** REQUIREMENTS **
Please copy the items below, changing each "Find the location of" to "Locate" and leaving every other word as it stands.
— begin EXTRACTED MATERIAL —
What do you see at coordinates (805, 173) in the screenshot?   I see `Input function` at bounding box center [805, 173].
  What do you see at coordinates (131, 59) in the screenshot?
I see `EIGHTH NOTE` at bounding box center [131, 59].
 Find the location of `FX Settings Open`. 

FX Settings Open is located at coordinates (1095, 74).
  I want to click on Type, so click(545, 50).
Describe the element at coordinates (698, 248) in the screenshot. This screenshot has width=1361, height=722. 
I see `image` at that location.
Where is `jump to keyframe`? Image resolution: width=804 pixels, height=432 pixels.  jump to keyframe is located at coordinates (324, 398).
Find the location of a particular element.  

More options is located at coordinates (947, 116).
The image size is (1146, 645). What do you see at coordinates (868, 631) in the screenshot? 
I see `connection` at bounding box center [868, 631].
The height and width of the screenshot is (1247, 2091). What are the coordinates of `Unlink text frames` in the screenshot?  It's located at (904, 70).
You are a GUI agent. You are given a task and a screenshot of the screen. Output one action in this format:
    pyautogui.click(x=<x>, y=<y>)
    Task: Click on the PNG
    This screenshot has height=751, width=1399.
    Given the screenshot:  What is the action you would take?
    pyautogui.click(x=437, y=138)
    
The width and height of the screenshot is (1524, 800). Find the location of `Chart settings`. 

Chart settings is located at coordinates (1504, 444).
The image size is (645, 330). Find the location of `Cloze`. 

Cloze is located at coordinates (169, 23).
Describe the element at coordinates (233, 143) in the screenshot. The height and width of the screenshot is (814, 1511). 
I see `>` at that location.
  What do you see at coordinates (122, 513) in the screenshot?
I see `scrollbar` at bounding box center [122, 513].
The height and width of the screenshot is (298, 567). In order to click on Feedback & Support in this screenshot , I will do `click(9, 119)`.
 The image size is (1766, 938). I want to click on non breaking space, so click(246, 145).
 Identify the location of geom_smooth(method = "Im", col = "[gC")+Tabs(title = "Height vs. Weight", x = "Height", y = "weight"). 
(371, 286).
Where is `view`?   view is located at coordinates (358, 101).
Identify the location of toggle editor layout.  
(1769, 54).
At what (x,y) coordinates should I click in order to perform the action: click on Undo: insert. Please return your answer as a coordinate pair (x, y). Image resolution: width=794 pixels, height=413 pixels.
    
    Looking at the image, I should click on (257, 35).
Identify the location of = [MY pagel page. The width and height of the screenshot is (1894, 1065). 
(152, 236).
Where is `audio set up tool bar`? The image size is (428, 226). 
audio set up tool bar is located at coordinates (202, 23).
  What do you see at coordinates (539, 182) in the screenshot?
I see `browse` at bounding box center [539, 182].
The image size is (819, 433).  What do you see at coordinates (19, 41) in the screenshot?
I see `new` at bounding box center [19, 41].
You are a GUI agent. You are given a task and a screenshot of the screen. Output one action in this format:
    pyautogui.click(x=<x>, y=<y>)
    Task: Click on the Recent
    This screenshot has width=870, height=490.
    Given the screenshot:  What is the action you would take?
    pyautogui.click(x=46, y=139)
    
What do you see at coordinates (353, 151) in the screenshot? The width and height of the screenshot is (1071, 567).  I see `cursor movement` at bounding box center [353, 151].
— end EXTRACTED MATERIAL —
** SOLUTION TO THIS PROBLEM **
What do you see at coordinates (805, 173) in the screenshot?   I see `Input function` at bounding box center [805, 173].
  What do you see at coordinates (131, 59) in the screenshot?
I see `EIGHTH NOTE` at bounding box center [131, 59].
 Locate `FX Settings Open`. 

FX Settings Open is located at coordinates (1095, 74).
  I want to click on Type, so click(545, 50).
Describe the element at coordinates (698, 248) in the screenshot. This screenshot has width=1361, height=722. 
I see `image` at that location.
Where is `jump to keyframe`? Image resolution: width=804 pixels, height=432 pixels.  jump to keyframe is located at coordinates (324, 398).
Locate a particular element.  

More options is located at coordinates (947, 116).
The image size is (1146, 645). What do you see at coordinates (868, 631) in the screenshot? 
I see `connection` at bounding box center [868, 631].
The height and width of the screenshot is (1247, 2091). What are the coordinates of `Unlink text frames` in the screenshot?  It's located at (904, 70).
You are a GUI agent. You are given a task and a screenshot of the screen. Output one action in this format:
    pyautogui.click(x=<x>, y=<y>)
    Task: Click on the PNG
    This screenshot has height=751, width=1399.
    Given the screenshot:  What is the action you would take?
    pyautogui.click(x=437, y=138)
    
The width and height of the screenshot is (1524, 800). Locate `Chart settings`. 

Chart settings is located at coordinates (1504, 444).
The image size is (645, 330). Locate `Cloze`. 

Cloze is located at coordinates (169, 23).
Describe the element at coordinates (233, 143) in the screenshot. The height and width of the screenshot is (814, 1511). 
I see `>` at that location.
  What do you see at coordinates (122, 513) in the screenshot?
I see `scrollbar` at bounding box center [122, 513].
The height and width of the screenshot is (298, 567). In order to click on Feedback & Support in this screenshot , I will do `click(9, 119)`.
 The image size is (1766, 938). I want to click on non breaking space, so click(246, 145).
 Identify the location of geom_smooth(method = "Im", col = "[gC")+Tabs(title = "Height vs. Weight", x = "Height", y = "weight"). 
(371, 286).
Where is `view`?   view is located at coordinates (358, 101).
Identify the location of toggle editor layout.  
(1769, 54).
At what (x,y) coordinates should I click in order to perform the action: click on Undo: insert. Please return your answer as a coordinate pair (x, y). Image resolution: width=794 pixels, height=413 pixels.
    
    Looking at the image, I should click on (257, 35).
Identify the location of = [MY pagel page. The width and height of the screenshot is (1894, 1065). 
(152, 236).
Where is `audio set up tool bar`? The image size is (428, 226). 
audio set up tool bar is located at coordinates (202, 23).
  What do you see at coordinates (539, 182) in the screenshot?
I see `browse` at bounding box center [539, 182].
The image size is (819, 433).  What do you see at coordinates (19, 41) in the screenshot?
I see `new` at bounding box center [19, 41].
You are a GUI agent. You are given a task and a screenshot of the screen. Output one action in this format:
    pyautogui.click(x=<x>, y=<y>)
    Task: Click on the Recent
    This screenshot has width=870, height=490.
    Given the screenshot:  What is the action you would take?
    pyautogui.click(x=46, y=139)
    
What do you see at coordinates (353, 151) in the screenshot? The width and height of the screenshot is (1071, 567).  I see `cursor movement` at bounding box center [353, 151].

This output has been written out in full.